Pauline Lewis wanted to help women in developing countries. Traveling through Southeast Asia as a marketing research consultant, she'd also seen how locally made goods often sold for 10 times more in U.S. stores.
After a separate trip to Vietnam in 2004, Pauline's company, Oovoo, was born. Its name is derived from the Latin word for egg. Its informal motto: "Made for women, by women."
Operating out of Pauline's Alexandria home, the company manufactures hand-embroidered purses, backpacks and messenger bags in Vietnam and sells them in 144 stores across the United States, including 17 boutiques in the Washington area. Pauline says Oovoo supports 120 women who assemble the purses by machine in South Vietnam and another 150 to 200 who do the hand-embroidery in North Vietnam.

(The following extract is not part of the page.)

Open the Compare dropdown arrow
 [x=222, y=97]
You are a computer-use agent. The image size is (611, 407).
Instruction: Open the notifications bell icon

"When you give women money, it goes to their children, their education and food -- true necessities," says Pauline, 36, who was born in Malaysia and spent part of her childhood in Singapore and Hong Kong.
The handbags, which also sell on her Web site, range from $35 to $250, and they generated about $650,000 in sales last year. Five percent of her annual profits -- about $1,750 in 2006 -- go to women's charities in Vietnam and Northern Virginia, she says.
When she started, Pauline says, she knew nothing about purses beyond the three she owned. After quitting her marketing research job in 2004, she took a free, two-hour class on launching a business and worked with advisers at the Women's Business Center of Northern Virginia in Springfield. There she devised her business plan.
She also went to Vietnam and, in a store in Ho Chi Minh City, found the kind of handbags she'd had in mind. They were consistently well-sewn, and she liked the embroidery.
"I knew the quality was unlike anything I'd ever seen," Pauline says. The store owner, Le Thi Hong Tu, eventually agreed to help Pauline manufacture her own designs.
During her travels, Pauline also had visited a women's embroidery cooperative in a village outside Hanoi. The women gathered in one another's homes, in groups of about 10, sewing and chatting while their children played nearby.
"It's probably the most calming, peaceful experience I've ever had in my professional life," Pauline says. "I knew I was going to find some way to work with these women."
She says she pays 15 percent above the local rate for hand-embroidery plus an additional month's salary as a year-end bonus. She also provides an all-expenses-paid weekend trip for the women and their families once a year.
John Helm, co-owner of Red Orchard handcraft galleries in Bethesda and Rockville, says Pauline's bags sell out quickly. Customers are drawn to the bags' moderate prices, colorful designs and the Oovoo story included on the tags, he says.
"They're beautiful bags and for a good cause," Helm says. Pauline's sunny disposition helps, too. "She has such a happy, positive attitude," he says. "There's just good karma around Pauline's bags."
Pauline says her biggest challenge is withstanding pressure from some stores to make and sell her purses more cheaply. They could be manufactured for three times less if they were fully machine-made in China, but, she says, "that's not what we're about."